Markus Graf continued to share how Novartis approaches this change.
“I think that’s definitely a journey that takes time. At Novartis, in order to really bring the talent marketplace to life, and also to manage this culture change, we decided to start off with the small gigs. Like spending an extra 20% of the time in terms of projects just to make it a little bit more digestible and ‘bite-sized’ from the beginning, before we then see people moving throughout the entire organization.”
Diversity and Inclusion has a much more dedicated headcount in recent years, but very rarely do we discuss how technology, paired with dedicated professionals, is paving the way to more diverse teams and consciousness.
“It actually removes a lot of those typical avenues of bias by introducing people based on their skill experience.” Bowman explained her D&I experience thus far. “One of the huge value propositions that we saw with Gloat was that they’re very much engaged in responsible AI.”

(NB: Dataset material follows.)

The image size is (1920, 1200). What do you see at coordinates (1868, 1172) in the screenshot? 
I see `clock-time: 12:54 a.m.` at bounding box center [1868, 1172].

“What I love about the marketplace is that first, it gives me the skilled and qualified people. Then let’s take it over and run it through the next filter with the recruiters around. The human beings aren’t completely gone, right? There’s an art and science to diversity management,” said Jean Pelletier, VP of Digital Talent Transformation at Schneider Electric.
Bersin’s closing remarks centered on a conversation about ROI. What do businesses truly get in return for a talent marketplace?
Pelletier of Schneider Electric had an interesting take on this point.
“ROI is what I would call the unlocked hours,” she said, and went on to predict a world where there’s a culture around agility to the point where there aren’t only dedicated individuals, but dedicated teams.
Pelletier went on to say,
“I can envision a world where 50% of Schneider is a corral of people that just run and do projects. They’re not associated with one team or hierarchy. We’re a team of teams.”